Dans le premier, GDF Suez annonce « l’acquisition à 100% de la société Maïa Eolmer, au terme d’un accord conclu avec le groupe Maïa », les entreprises étant déjà « partenaires sur le développement éolien terrestre à travers leur filiale commune Maïa Eolis ». Cette acquisition vise à renforcer le positionnement du groupe dans « les zones de Courseulles-sur-Mer (Calvados) et de Fécamp (Seine-Maritime), dans le cadre de l’appel d’offres qui prévoit la mise en place de cinq parcs éoliens au large des côtes françaises ».

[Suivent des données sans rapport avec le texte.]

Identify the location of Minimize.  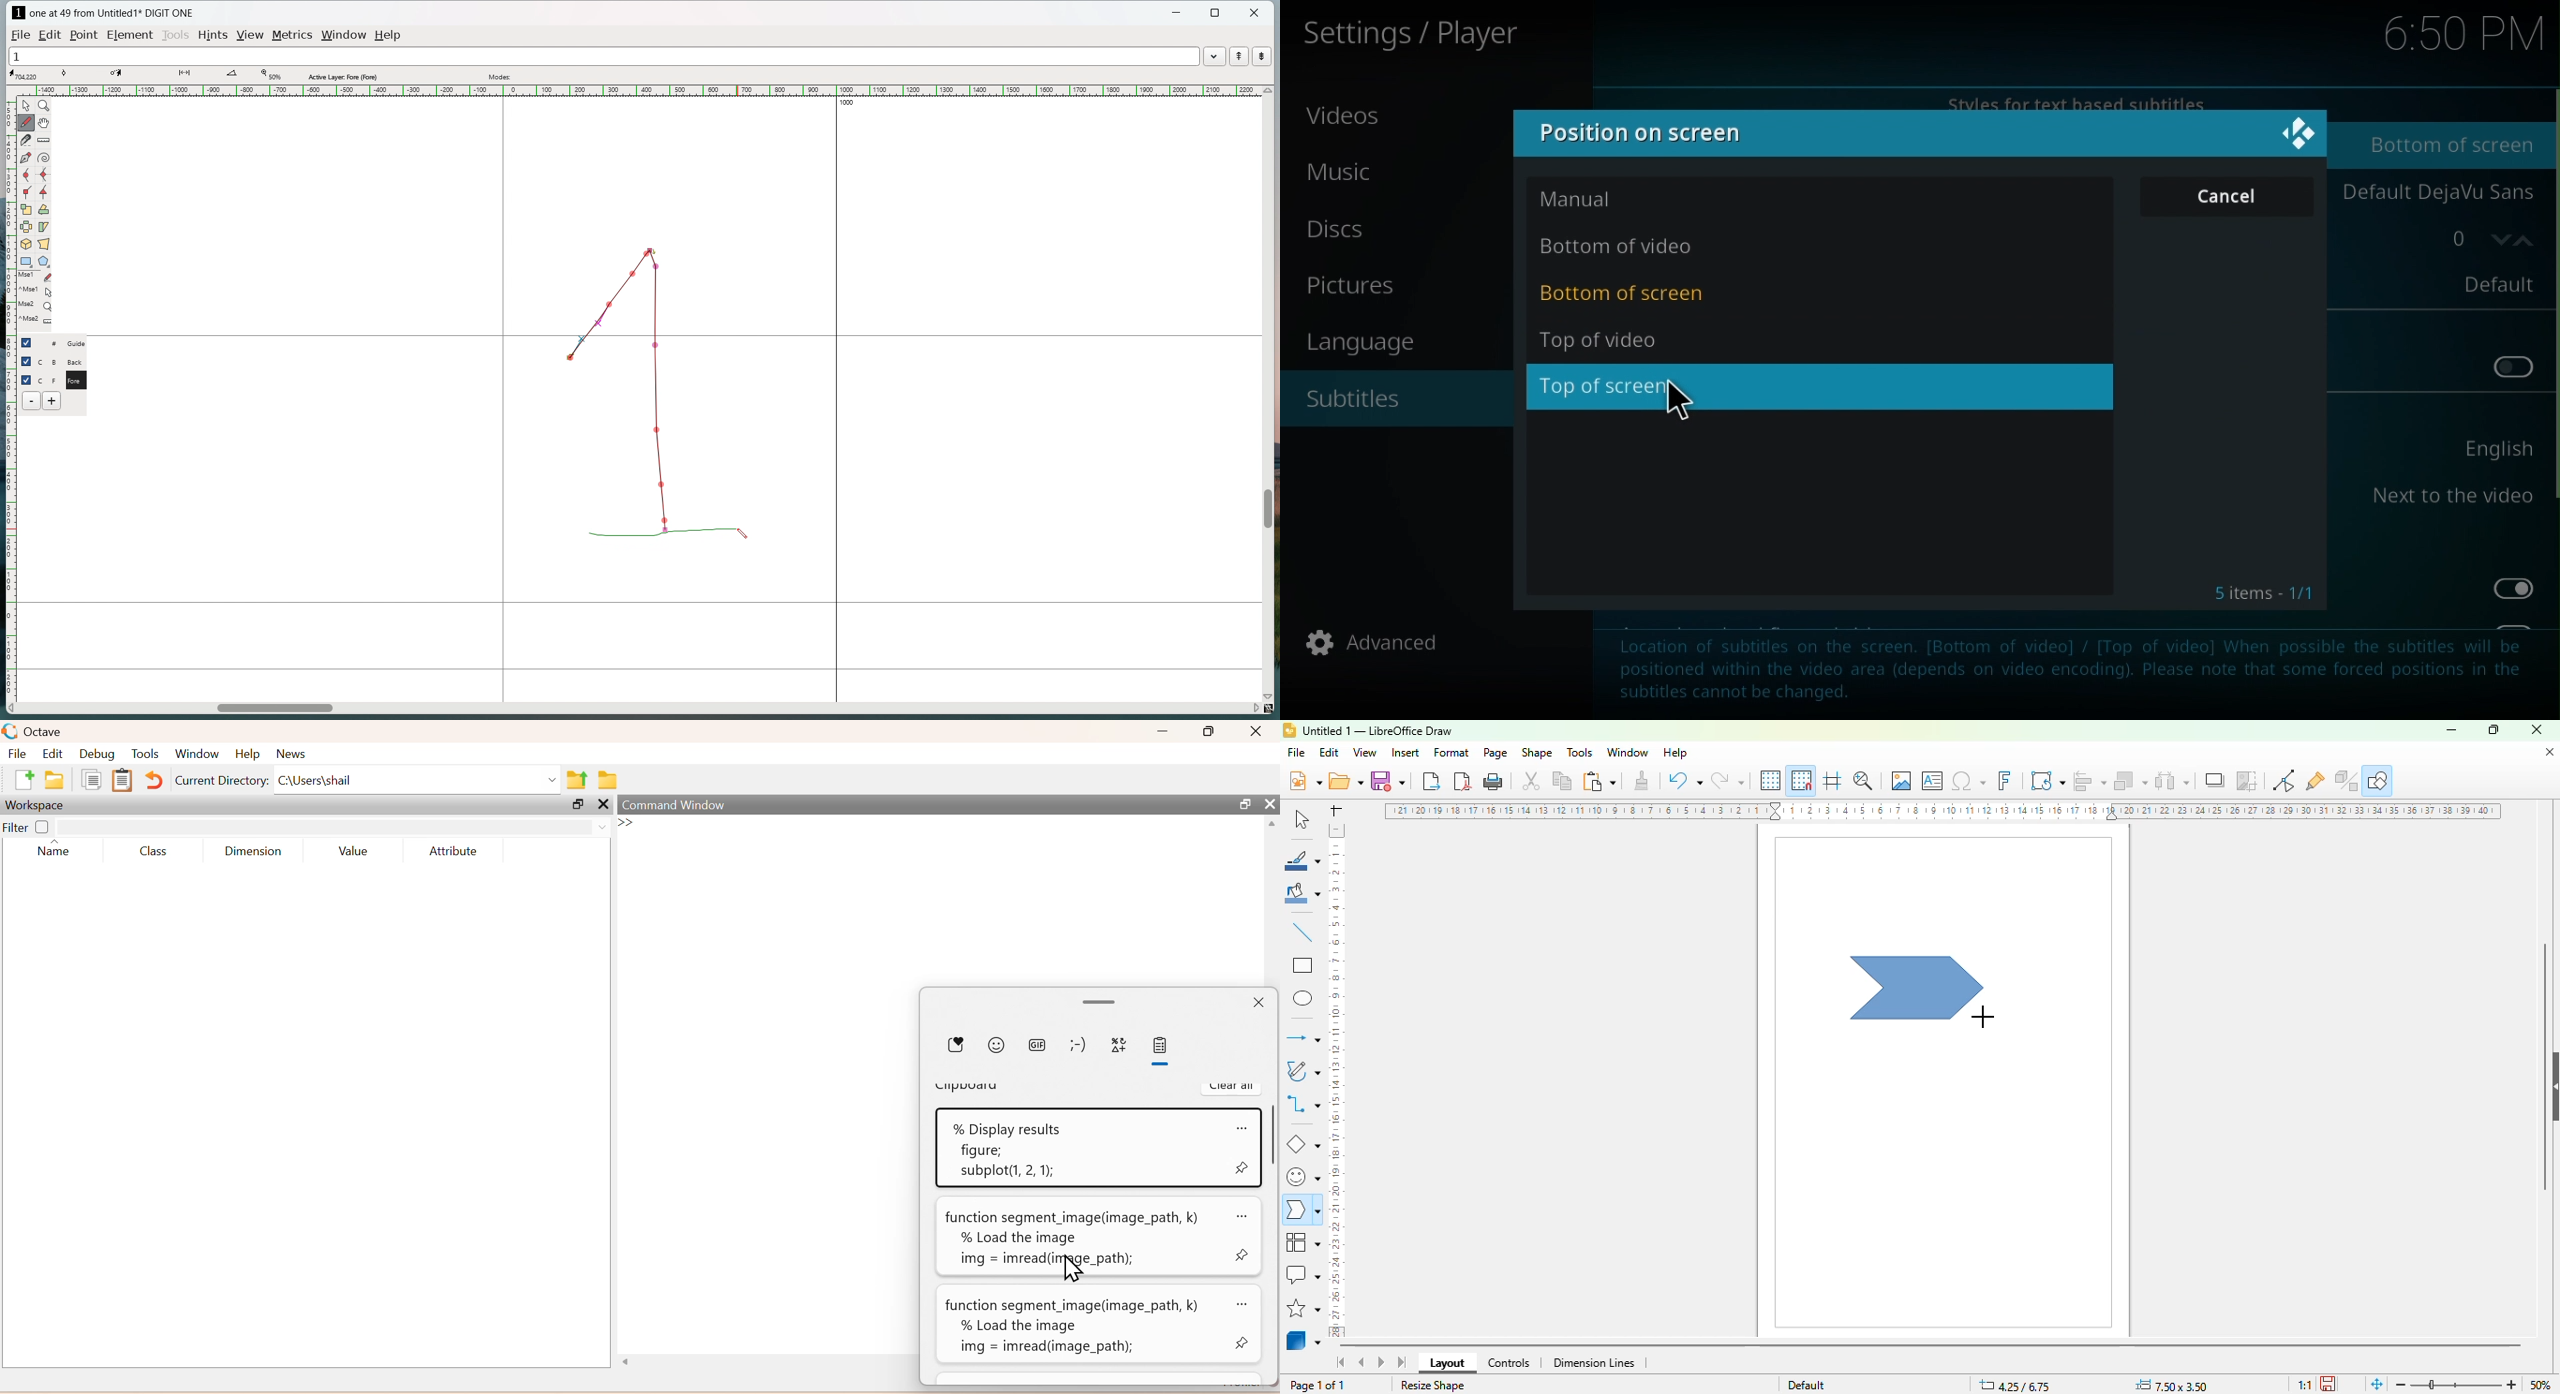
(1099, 1001).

Dans le deuxième communiqué, GDF Suez annonce (confirme?) qu’il « répondra à l’appel d’offres annoncé par l’Etat en janvier 2011 pour l’implantation en mer de 3.000 MW éoliens d’ici 2015″. Dans cette perspective, le groupe indique s’être « associé à Areva et Vinci », ce qui fait l’objet du troisième communiqué.
Cette accord, expliquent les entreprises, vise à « créer une filière industrielle de l’éolien en mer compétitive, durable et créatrice d’emplois », qui s’appuiera sur « des expertises complémentaires dans les domaines des énergies renouvelables et de la construction ». Le partenariat, est-il précisé, « est exclusif sur trois champs : Dieppe-Le Tréport, Courseulles-sur-Mer et Fécamp ». Ces trois fermes éoliennes offshore eprésenreraient « jusqu’à 4 000 emplois directs et pérennes pour les activités industrielles de production, d’exploitation et de maintenance ».